### SUPPLIED RECORDS
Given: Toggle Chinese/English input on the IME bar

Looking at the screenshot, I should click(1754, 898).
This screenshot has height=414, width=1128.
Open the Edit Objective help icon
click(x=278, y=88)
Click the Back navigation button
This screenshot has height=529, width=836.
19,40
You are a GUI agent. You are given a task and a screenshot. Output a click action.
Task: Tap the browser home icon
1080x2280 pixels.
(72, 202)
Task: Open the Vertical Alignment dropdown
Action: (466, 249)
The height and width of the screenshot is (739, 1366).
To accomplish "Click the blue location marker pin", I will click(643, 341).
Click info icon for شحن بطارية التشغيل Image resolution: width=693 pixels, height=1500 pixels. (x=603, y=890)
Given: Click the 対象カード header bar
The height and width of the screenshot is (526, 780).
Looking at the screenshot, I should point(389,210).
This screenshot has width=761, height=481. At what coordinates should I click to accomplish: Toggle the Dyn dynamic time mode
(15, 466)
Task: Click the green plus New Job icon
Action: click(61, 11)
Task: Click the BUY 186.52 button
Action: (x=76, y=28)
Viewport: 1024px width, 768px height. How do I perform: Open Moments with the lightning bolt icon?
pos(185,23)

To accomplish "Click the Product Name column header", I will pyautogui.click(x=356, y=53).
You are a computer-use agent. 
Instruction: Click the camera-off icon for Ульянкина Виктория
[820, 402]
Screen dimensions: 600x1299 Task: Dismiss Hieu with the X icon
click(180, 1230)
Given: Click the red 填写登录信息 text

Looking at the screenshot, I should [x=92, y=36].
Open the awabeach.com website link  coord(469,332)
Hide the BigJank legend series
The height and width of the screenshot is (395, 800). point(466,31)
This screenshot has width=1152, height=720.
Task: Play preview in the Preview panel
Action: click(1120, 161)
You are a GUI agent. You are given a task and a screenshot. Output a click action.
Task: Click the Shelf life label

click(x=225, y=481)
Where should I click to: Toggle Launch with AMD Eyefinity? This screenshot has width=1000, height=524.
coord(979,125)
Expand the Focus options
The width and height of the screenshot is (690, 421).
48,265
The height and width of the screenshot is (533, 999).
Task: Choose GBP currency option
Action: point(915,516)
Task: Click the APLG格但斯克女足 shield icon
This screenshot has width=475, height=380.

### DESCRIPTION OF THE TASK
Transcribe the lines exactly as they appear, from the line containing "This screenshot has width=761, height=481." through the final line.

### WRITTEN ANSWER
This screenshot has width=761, height=481. At what coordinates should I click to accomplish: Toggle the Dyn dynamic time mode
(15, 466)
Task: Click the green plus New Job icon
Action: click(61, 11)
Task: Click the BUY 186.52 button
Action: (x=76, y=28)
Viewport: 1024px width, 768px height. How do I perform: Open Moments with the lightning bolt icon?
pos(185,23)

To accomplish "Click the Product Name column header", I will pyautogui.click(x=356, y=53).
You are a computer-use agent. 
Instruction: Click the camera-off icon for Ульянкина Виктория
[820, 402]
Screen dimensions: 600x1299 Task: Dismiss Hieu with the X icon
click(180, 1230)
Given: Click the red 填写登录信息 text

Looking at the screenshot, I should [x=92, y=36].
Open the awabeach.com website link  coord(469,332)
Hide the BigJank legend series
The height and width of the screenshot is (395, 800). point(466,31)
This screenshot has width=1152, height=720.
Task: Play preview in the Preview panel
Action: click(1120, 161)
You are a GUI agent. You are given a task and a screenshot. Output a click action.
Task: Click the Shelf life label

click(x=225, y=481)
Where should I click to: Toggle Launch with AMD Eyefinity? This screenshot has width=1000, height=524.
coord(979,125)
Expand the Focus options
The width and height of the screenshot is (690, 421).
48,265
The height and width of the screenshot is (533, 999).
Task: Choose GBP currency option
Action: point(915,516)
Task: Click the APLG格但斯克女足 shield icon
This screenshot has width=475, height=380.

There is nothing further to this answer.